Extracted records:
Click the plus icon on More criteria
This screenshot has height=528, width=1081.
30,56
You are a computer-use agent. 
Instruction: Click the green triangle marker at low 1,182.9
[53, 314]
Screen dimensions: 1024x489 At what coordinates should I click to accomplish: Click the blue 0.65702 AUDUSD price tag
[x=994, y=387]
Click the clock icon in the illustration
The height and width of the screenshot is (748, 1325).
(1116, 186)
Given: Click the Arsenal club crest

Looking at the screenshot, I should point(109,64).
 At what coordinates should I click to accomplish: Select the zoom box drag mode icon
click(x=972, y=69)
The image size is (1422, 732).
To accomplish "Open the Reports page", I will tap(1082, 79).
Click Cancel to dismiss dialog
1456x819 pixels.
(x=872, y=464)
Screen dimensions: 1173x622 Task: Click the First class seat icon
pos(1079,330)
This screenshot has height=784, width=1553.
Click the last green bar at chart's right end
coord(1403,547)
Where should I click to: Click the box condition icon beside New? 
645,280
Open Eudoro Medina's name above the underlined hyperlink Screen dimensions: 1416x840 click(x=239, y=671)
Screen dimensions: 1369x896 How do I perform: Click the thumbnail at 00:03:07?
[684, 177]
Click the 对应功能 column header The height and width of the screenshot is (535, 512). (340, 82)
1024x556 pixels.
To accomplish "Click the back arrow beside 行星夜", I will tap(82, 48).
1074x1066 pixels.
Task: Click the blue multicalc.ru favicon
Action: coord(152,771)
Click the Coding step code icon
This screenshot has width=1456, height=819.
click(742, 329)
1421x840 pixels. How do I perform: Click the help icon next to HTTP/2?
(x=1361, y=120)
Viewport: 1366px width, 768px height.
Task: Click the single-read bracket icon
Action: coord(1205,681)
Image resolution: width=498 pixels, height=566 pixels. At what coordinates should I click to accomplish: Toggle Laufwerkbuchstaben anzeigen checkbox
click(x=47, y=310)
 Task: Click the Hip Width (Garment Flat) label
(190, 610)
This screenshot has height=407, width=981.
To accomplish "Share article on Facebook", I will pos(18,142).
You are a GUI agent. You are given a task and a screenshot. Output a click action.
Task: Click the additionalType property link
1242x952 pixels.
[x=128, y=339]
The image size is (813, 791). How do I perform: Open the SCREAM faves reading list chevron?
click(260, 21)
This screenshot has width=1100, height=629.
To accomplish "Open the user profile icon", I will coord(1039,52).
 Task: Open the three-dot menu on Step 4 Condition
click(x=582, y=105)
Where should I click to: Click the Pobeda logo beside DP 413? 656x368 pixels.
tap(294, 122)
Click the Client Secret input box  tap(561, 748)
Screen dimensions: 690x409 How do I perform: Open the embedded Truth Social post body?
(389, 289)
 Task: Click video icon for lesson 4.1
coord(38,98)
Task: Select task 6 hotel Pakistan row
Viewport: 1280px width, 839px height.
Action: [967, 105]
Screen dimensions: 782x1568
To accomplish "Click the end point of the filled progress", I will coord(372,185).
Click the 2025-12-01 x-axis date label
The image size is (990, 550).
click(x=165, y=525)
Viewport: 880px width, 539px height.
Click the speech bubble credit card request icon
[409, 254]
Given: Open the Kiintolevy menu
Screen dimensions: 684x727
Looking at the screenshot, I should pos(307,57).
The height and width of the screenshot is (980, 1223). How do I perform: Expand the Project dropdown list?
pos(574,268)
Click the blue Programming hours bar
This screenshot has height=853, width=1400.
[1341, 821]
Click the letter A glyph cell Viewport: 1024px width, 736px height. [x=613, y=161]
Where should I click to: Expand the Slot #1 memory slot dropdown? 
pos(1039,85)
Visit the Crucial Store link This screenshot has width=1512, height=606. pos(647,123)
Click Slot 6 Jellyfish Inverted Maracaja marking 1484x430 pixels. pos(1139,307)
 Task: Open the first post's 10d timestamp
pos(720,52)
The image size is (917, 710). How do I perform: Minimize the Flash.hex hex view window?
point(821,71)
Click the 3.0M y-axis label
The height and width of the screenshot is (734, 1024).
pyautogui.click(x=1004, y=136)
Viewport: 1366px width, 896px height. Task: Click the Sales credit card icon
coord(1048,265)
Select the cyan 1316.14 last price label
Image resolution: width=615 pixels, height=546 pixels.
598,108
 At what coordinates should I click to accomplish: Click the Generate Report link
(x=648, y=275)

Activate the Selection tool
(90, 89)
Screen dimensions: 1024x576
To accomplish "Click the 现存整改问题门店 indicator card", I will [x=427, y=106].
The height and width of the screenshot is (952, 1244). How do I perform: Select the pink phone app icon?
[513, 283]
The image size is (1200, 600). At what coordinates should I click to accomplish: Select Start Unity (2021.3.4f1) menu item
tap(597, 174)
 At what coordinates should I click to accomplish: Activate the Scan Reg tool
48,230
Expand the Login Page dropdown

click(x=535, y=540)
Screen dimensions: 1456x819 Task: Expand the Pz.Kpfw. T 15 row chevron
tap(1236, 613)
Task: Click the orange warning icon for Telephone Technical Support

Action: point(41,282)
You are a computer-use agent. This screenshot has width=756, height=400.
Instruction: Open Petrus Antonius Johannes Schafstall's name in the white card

Problem to work on: Give back, exactly as written, the stretch from the line with "Viewport: 1280px width, 839px height." through the line with "Click the letter", and no other lines from the records above.

Exercise response:
Viewport: 1280px width, 839px height.
Action: [967, 105]
Screen dimensions: 782x1568
To accomplish "Click the end point of the filled progress", I will coord(372,185).
Click the 2025-12-01 x-axis date label
The image size is (990, 550).
click(x=165, y=525)
Viewport: 880px width, 539px height.
Click the speech bubble credit card request icon
[409, 254]
Given: Open the Kiintolevy menu
Screen dimensions: 684x727
Looking at the screenshot, I should pos(307,57).
The height and width of the screenshot is (980, 1223). How do I perform: Expand the Project dropdown list?
pos(574,268)
Click the blue Programming hours bar
This screenshot has height=853, width=1400.
[1341, 821]
Click the letter A glyph cell Viewport: 1024px width, 736px height. [x=613, y=161]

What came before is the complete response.